The key word here is rasterization.
EPS is customarily a flat file format. Flat File meaning objects are either 100% opaque or 100% transparent -- there's no in between. This means if you use raster effects such as soft shadows, feathering, glows, etc. the only way to maintain that appearance is via raster images.
All printers only print raster data. When you print vector art it has to pass through a Raster Image Processor (RIP). When the RIP sees art with the shadows and glows, it queries the print driver and asks for the resolution of the printer then the RIP rasterizes these effects at that resolution.
If you are not printing and only saving vector art with these shadows and glows, the application needs to know at what resolution you want rasterization to occur. It can't guess because it's a dumb machine which only does what its told. Most vector applications do the rasterization "on-the-fly" when saving to a flat file format such as EPS. So the app is giving you the opportunity to tell it what you want rather than just defaulting to some predetermined setting.
This is why you are asked for a resolution when saving to EPS.
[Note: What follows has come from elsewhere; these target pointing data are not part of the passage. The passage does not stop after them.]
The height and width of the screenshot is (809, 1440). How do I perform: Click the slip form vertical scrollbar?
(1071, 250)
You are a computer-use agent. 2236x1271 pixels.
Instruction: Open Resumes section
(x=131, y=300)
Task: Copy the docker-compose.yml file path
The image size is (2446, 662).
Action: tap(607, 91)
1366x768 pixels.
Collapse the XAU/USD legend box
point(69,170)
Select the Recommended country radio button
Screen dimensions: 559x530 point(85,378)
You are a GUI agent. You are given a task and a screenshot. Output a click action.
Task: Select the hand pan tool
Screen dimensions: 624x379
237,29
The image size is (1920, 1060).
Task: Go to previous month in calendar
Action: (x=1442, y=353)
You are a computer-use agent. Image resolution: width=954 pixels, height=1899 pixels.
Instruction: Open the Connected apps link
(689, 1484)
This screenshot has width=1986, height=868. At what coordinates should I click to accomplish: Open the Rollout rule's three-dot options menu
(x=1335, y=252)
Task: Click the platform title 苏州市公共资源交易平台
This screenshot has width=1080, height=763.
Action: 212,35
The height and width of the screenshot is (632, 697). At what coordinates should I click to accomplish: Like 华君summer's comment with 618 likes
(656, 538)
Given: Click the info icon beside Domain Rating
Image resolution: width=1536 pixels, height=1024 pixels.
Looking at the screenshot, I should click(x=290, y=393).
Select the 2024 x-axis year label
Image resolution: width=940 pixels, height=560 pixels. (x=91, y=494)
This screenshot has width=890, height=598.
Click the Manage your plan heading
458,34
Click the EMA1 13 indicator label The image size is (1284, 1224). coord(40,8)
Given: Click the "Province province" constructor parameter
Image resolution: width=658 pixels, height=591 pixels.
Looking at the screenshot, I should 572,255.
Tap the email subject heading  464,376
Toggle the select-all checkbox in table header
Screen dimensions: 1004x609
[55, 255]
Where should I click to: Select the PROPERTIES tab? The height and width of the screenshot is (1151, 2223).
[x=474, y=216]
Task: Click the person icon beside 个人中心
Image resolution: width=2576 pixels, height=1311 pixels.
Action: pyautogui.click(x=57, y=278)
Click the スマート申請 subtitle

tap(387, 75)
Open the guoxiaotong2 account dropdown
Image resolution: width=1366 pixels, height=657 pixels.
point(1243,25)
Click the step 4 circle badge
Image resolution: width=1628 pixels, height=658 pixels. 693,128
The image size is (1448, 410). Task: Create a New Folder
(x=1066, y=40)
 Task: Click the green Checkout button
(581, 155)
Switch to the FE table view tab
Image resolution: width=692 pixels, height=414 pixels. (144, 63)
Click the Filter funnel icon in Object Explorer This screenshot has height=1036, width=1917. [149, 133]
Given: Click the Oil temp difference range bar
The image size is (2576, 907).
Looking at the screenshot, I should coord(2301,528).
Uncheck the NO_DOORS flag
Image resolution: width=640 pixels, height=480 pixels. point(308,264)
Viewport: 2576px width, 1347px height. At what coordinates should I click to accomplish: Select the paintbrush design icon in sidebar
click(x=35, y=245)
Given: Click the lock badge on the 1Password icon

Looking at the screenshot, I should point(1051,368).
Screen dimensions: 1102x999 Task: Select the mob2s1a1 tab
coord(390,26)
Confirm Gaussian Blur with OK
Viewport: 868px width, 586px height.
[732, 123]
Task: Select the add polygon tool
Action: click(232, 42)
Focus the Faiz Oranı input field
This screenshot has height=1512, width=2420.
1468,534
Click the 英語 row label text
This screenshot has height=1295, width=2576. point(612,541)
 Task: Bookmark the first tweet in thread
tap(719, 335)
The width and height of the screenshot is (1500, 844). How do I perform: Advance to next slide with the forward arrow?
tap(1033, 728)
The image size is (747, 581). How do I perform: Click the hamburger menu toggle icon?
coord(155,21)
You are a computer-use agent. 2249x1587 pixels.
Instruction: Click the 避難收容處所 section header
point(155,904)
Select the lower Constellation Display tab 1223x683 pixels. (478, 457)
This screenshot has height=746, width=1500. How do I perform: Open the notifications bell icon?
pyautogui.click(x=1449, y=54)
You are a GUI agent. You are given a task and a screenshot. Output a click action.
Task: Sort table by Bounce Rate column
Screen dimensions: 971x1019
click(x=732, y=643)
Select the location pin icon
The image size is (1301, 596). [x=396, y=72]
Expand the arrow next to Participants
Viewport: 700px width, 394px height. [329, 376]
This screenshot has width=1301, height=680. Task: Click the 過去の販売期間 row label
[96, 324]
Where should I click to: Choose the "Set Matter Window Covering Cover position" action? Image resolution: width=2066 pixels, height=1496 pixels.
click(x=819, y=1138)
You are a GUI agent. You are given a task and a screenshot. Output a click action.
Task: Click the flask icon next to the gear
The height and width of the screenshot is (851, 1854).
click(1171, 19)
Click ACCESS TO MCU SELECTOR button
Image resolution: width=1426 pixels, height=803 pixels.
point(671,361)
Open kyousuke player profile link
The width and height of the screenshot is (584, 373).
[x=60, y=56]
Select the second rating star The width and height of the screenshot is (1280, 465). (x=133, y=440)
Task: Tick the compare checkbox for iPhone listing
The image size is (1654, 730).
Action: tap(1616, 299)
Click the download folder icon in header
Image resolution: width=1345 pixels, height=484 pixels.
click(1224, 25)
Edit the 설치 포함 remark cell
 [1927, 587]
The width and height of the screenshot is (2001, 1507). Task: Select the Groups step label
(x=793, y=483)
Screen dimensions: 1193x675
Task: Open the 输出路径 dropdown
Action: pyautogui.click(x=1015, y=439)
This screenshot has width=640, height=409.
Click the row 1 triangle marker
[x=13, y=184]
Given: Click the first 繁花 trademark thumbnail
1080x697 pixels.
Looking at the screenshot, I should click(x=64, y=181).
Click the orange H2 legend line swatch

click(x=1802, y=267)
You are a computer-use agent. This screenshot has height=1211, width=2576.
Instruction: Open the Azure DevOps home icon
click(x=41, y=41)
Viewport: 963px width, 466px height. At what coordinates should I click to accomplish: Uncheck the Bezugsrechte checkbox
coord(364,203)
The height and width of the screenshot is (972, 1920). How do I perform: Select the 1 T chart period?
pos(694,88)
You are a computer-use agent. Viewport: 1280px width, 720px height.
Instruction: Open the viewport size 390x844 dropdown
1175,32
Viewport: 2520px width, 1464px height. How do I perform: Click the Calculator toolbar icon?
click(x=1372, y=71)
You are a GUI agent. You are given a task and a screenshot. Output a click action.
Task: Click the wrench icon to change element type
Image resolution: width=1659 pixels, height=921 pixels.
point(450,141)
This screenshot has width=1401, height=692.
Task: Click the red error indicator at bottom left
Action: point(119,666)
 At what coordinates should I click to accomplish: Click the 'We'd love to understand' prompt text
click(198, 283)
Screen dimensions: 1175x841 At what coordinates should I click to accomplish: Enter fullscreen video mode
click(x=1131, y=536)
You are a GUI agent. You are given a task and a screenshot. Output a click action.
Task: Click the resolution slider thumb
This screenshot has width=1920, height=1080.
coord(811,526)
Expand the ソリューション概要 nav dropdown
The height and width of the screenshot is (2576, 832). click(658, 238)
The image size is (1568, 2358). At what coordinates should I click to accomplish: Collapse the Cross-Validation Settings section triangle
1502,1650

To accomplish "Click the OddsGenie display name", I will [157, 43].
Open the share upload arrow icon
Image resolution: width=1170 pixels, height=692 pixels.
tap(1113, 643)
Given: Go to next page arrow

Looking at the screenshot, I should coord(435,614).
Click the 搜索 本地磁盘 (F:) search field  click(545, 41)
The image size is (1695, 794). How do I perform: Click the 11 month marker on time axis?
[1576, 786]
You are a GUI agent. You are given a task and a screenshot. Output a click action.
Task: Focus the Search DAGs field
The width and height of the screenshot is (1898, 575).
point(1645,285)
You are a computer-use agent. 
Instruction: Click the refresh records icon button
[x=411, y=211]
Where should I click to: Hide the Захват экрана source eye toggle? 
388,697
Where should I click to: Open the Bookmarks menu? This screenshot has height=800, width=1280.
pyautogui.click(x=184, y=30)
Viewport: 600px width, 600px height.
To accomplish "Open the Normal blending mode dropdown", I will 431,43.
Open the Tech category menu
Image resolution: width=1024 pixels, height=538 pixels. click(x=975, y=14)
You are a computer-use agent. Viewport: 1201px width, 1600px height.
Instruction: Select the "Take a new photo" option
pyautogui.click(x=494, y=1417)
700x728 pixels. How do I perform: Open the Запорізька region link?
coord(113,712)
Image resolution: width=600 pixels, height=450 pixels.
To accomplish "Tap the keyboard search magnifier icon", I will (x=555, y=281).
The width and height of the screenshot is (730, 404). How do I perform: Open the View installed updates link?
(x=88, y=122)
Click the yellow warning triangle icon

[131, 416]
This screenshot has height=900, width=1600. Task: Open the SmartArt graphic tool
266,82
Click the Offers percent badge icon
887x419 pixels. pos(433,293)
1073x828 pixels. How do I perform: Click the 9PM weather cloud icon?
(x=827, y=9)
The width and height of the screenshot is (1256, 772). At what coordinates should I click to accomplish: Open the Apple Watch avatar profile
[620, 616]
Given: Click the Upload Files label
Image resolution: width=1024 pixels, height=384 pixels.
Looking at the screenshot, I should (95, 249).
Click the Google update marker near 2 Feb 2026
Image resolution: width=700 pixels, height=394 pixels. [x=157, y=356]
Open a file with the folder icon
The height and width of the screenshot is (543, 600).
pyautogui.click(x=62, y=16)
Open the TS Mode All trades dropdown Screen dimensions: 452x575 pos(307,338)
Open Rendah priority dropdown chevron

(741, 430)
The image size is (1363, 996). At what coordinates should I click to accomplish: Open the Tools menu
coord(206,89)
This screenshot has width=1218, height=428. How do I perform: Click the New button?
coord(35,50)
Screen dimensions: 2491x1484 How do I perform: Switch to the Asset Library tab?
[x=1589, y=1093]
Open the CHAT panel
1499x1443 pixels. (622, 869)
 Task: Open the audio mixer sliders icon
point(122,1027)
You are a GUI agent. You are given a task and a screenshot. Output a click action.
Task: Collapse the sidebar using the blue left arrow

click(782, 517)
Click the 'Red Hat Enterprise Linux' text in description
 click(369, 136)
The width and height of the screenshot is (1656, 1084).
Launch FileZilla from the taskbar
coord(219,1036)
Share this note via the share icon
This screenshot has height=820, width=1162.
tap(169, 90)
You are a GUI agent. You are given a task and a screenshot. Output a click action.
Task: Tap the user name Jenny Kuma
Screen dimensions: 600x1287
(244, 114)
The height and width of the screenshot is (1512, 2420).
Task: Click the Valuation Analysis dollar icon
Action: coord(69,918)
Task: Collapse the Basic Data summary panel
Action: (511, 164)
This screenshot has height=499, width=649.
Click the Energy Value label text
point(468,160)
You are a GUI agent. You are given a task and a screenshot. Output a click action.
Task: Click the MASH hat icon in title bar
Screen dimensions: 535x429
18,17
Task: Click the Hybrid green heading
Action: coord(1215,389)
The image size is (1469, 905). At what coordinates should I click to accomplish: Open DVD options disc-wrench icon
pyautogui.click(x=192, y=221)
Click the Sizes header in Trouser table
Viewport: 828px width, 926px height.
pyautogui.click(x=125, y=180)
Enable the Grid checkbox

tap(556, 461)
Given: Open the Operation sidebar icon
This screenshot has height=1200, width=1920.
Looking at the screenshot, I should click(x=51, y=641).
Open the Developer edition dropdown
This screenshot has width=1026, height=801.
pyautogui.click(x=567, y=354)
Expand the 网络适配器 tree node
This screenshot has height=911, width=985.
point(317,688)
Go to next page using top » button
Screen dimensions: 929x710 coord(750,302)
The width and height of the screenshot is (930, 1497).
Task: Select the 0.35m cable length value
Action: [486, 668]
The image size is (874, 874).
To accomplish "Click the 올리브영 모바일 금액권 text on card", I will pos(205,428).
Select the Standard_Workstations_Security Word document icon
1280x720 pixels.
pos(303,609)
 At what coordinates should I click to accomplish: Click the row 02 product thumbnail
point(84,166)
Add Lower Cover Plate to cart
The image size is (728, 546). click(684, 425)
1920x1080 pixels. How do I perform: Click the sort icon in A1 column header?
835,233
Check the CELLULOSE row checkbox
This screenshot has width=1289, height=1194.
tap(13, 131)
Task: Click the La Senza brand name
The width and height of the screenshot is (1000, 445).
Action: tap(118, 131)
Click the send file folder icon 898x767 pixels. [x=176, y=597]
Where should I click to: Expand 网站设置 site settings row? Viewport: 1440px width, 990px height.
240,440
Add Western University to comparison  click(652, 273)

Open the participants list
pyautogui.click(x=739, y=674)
Make no mistake, if you are using soft-edges effects like glows and shadows you are generating raster elements when saving to the EPS format. Any time anything needs to be "flattened" there is the possibility of introducing embedded raster images into a flat file format. So, transparency settings, gradients, blending modes, shadows, glows, etc may all utilize the resolution setting.
If you are not using such soft-edge objects, then the resolution is just there for times when it is needed. It will have no effect on actual hard-edged vector art without glows and shadows, etc. when saving. Vector data is saved as vector data, it's only when you've introduced the objects which need flattening that the resolution option is needed.